Smith called on Dame Karen Pierce, the UK Ambassador to Washington, DC, to ask the UK government to ensure that the two men “no longer attempt to interfere” in the US elections “or are denied all. the titles, styles and privileges they currently retain. “
“Every four years we are told the same thing, that this is the most important election of our lives, but this one is,” said Meghan, who, like her son, Archie, is a American citizen as well as a British member. Royal family.
“As November approaches, it is vital that we reject hate speech, misinformation and negativity online,” Harry added.
Harry and Meghan moved away from the royal family earlier this year, reaching a dealing with the queen where they would no longer accept British taxpayers’ money or use their ‘royal highness’ titles in exchange for fewer rights and more privacy.
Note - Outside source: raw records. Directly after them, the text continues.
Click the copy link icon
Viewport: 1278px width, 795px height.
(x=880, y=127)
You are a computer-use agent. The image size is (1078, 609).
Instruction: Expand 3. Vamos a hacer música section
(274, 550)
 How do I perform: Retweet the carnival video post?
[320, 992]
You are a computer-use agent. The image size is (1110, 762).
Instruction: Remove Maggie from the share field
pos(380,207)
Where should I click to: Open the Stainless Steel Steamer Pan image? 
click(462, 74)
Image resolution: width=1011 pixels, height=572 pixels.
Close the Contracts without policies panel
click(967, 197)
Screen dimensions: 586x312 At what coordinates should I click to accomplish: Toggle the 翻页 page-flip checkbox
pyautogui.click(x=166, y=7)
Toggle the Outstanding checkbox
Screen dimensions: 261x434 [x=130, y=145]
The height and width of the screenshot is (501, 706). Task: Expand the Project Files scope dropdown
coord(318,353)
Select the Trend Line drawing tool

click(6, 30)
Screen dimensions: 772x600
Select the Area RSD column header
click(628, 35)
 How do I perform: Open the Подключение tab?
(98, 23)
They now live in California.
In their voting video, the two men never mentioned Trump explicitly. A spokesperson for the Duke and Duchess said at the time of the video’s release they simply called for “decency and respect” and did not support any candidate.
This point was raised by several people on Friday, noting that Smith appeared to associate his party leader with “hate speech, disinformation and negativity online.”
Others noted that in addition to misspelling Markle’s name, lawmakers ignored that she was a U.S. citizen and had the right to vote.
Representative Raja Krishnamoorthi, a Democrat representing Illinois’ 8th District, also weighed in.
Still, the main royal assistants told the Times newspaper in the UK last month that the comments violated the pair’s deal parting with senior royalty. They suggested the Queen and others should steer clear of the remarks further.
When President Trump was asked about the comments at a White House press conference and was falsely told that the couple explicitly endorsed Joe Biden, he said he was “not a fan” of Meghan.
“I wish Harry the best of luck – because he will need it,” Trump said.
Before she became royal and was still an actress on Suit, Meghan had spoken out against Trump, calling him a “divider”.
The Los Angeles-born actor nicknamed him “misogynist … and so vocal about it“, And said she was planning to stay in Canada, where she filmed Suit, if he won.
Last year, the Sun newspaper asked Trump about his old comments ahead of his state visit to the UK.
“I didn’t know that,” Trump said. “What can I say? I had no idea she was mean. (He later denied making those comments.)
President Trump, of course, interfered in the British election himself. Ahead of the British elections in December, he called on the British to dismiss Labor leader Jeremy Corbyn.
“Corbyn would be so bad for your country. He would be so bad, he would take you so bad. It would take you to such bad places, ”Trump said in October 2019.
In 2016, as he ran for president and British voters contested Brexit, Trump said they would be. “better off” without the European Union.
Representatives for the Duke and Duchess Smith and the British Embassy in Washington, DC, did not immediately respond to a request for comment.